There may be a number of reasons why asset betas might be higher in Australia than overseas. The obvious one is if there is more market or cyclical risk in the Australian economy and Australian stockmarket than in other countries. The Australian market has, for example, more resource stocks than most other countries. These are relatively risky, as the asset beta estimates in Table 5 indicate. But the Australian industrials sector also appears to have a relatively high asset beta. This may reflect the fact that Australia has fewer stocks in some low-beta sectors such as consumer goods and services, and utilities, which tend to be government-owned in this country but are often publicly listed in other countries. In addition, industrial stocks in Australia are probably affected somewhat when the resource sector suffers.

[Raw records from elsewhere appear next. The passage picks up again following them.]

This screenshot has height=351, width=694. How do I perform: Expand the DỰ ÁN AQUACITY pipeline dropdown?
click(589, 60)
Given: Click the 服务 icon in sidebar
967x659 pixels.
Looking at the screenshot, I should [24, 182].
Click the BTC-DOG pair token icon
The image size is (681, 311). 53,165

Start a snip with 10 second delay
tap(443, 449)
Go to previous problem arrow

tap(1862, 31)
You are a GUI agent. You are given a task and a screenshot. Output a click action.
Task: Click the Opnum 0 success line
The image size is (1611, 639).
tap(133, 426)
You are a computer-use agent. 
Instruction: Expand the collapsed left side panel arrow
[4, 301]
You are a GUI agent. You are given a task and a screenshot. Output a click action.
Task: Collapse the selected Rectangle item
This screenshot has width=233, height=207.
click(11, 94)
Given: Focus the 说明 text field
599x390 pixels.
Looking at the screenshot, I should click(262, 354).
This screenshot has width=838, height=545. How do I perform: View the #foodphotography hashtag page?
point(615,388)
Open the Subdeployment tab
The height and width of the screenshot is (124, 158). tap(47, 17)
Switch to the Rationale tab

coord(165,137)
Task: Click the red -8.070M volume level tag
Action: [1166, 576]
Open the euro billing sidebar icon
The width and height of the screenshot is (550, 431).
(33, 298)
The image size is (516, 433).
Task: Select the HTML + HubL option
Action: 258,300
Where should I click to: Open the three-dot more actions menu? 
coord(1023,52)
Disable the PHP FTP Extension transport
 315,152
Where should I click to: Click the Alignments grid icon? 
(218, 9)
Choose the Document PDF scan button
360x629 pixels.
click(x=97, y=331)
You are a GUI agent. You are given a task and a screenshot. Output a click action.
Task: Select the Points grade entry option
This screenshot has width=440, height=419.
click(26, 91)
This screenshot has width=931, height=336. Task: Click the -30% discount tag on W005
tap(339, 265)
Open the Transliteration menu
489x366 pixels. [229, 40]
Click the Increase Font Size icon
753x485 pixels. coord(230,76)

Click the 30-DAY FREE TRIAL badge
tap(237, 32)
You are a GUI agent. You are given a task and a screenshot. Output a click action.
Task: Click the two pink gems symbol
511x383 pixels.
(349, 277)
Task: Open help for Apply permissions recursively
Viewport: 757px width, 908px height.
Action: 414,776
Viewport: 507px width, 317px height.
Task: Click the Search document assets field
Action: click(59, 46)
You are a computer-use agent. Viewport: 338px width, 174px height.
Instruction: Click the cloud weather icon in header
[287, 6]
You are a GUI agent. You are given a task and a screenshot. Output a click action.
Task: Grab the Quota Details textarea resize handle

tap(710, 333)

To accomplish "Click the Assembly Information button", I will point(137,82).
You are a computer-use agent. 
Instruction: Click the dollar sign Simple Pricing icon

A further reason could be the particular arrangements in some other countries (notably Japan and Germany) by which banks have equity holdings in firms whose debt they also hold. As debt-holders, they may make concessions at times when the firm is in trouble. Thus, there is a case for arguing that some of what is measured as “debt” in these countries, is more like equity. Thus, measured debt/equity ratios may be overstated a little, and unlevered betas (especially in Germany) may not be quite as low as my figuring suggests. On the other hand, these financial arrangements may reduce the risks of bankruptcy, and may make equity safer. As a result, for those equity-holders who are not also debt-holders, Japanese and German stocks may still be relatively low-beta investments.
What are the implications if asset betas are higher in Australia than overseas? According to the CAPM, it is the asset beta that is the primary input into the required rate of return on an asset. Indeed, if we assumed a certain value for a world equity premium, we could estimate the effect on the cost of equity in Australia. Estimates for particular countries often put the equity premium at something over 6 per cent. However, there are many who are surprised by the magnitude of this historical risk premium, hence the growing literature beginning with Mehra and Prescott (1985) trying, but failing, to explain it using theoretical models of asset pricing. Assuming for illustrative purposes a required world premium of 4 per cent, we can simply multiply by the estimated asset betas for each country to get an estimate of the equity premium that might be observed in each country if all countries had average debt/equity ratios. This rough figuring would suggest that the equity premium might be about 5.2 per cent in Australia or 1.2 per cent above the average world equity premium. Within this total, the industrial and resource sectors would be estimated to have equity premia of around 5.0 per cent and 5.7 per cent, respectively. This figuring should be considered as indicative only, but it does not seem implausible.
(b) Exchange Rate Risk
Since investment in a particular national equity market will always be denominated in the currency of that nation, the riskiness of each market to a foreign investor will also depend on the risk of that national currency. And if the relevant measure of risk for any asset is the correlation of the asset's returns with the world market return, we must examine whether exchange rate returns in any country are correlated with the world stockmarket return.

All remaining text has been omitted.